いずれの種でも有意な致死、成長阻害は見られなかったようです。なおオオミジンコは21日間の慢性試験。(なぜ28日間の慢性で繁殖影響まで見なかったのかはよく分かりません。)

 

Montgomery D, Ji X, Cantin J, Philibert D, Foster G, Selinger S, Jain N, Miller J, McIntyre J, de Jourdan B, Wiseman S, Hecker M, Brinkmann M, 2023, Interspecies Differences in 6PPD-Quinone Toxicity Across Seven Fish Species: Metabolite Identification and Semiquantification, Environ Sci Technol 57(50): 21071-21079.

2023年の11月に公開。カナダのBrinkmannらのグループから。ただアメリカのMcIntyreらも共著に入っています。6PPD-Qに対して高感受性の魚種と耐性を持つ魚種を、6PPD-Qに曝露して胆汁の代謝物濃度を定性・半定量分析した論文です。

 

Dudefoi W, Ferrari BJD, Breider F, Masset T, Leger G, Vermeirssen E, Bergmann AJ, Schirmer K, 2023, Evaluation of tire tread particle toxicity to fish using rainbow trout cell lines, Sci Total Environ: 168933.

2023年の12月に公開。
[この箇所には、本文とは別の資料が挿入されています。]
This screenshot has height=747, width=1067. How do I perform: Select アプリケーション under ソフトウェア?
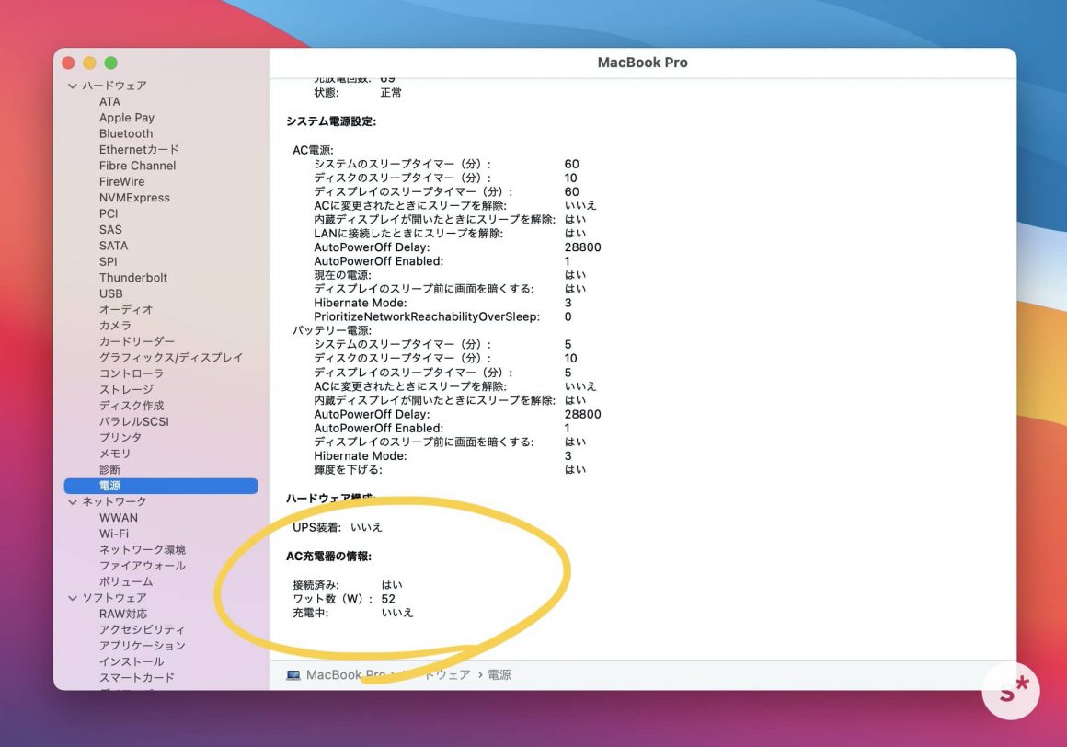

スイスのEAWAGなどから。タイヤトレッドの凍結粉末(CMTT)の毒性をニジマスのエラ細胞(RTgill-W1)と腸管細胞(RTgutGC)で調べた論文。CMTTの(溶出液の)毒性の原因物質として、6PPDや6PPD-Qの毒性試験も実施しています。

結果、6PPD-Qの濃度依存的な影響は1 mg/Lを超えても見られませんでした。ニジマスのin vivoのLC50値は1 μg/Lなので、エラや腸管はターゲットの部位ではなく、神経毒性ではないかと議論されています。